For example is my blog talking about Windows considered as Advertising? What about my blog discussing products we make? What about the web site for my local restaurant?
If I add my restaurant location to Google maps, is that advertising? Are review sites?
If I'm an aggregator (like booking.com) and I display the results for a search is that advertising?
I assume though you meant advertising as in 3rd party advertising. So no Google ad words, no YouTube ads etc. Ok, let's explore that...take say YouTube...
Can creators still embed "sponsored by" scenes? Can they do product placement?
Your suggestion is, unfortunately, not implementable. Leaving aside the merit for a moment, there's just no way that any politician can make it happen. Google and Facebook are too big, with too much cash to lobby with. And that's before you tell everyone that the free internet is no more, now you gotta pay subscriptions.
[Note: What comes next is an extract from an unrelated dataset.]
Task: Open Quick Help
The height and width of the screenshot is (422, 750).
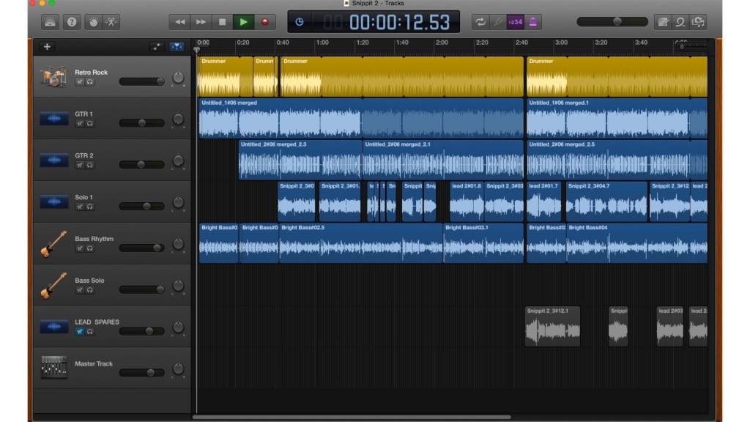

And, here's the kicker, even if you did force users to pay for Facebook and Google, it's still in their interest to maximize engagement...
It’s about the compensation. That makes it advertising.
Regular booking.com is fine. Paying booking.com to allow your results to appear higher is not.
Regular Google Maps to register your restaurant is fine. Paying Google Maps to promote your restaurant is not.
It’s not that hard to implement. Advertising is pretty well defined.
I also assume it means that sites like X could no longer charge for verified accounts.
What's important is agreeing or disagreeing with the spirit of the law, not trying to get a HN comment to give you a bullet-proof wording.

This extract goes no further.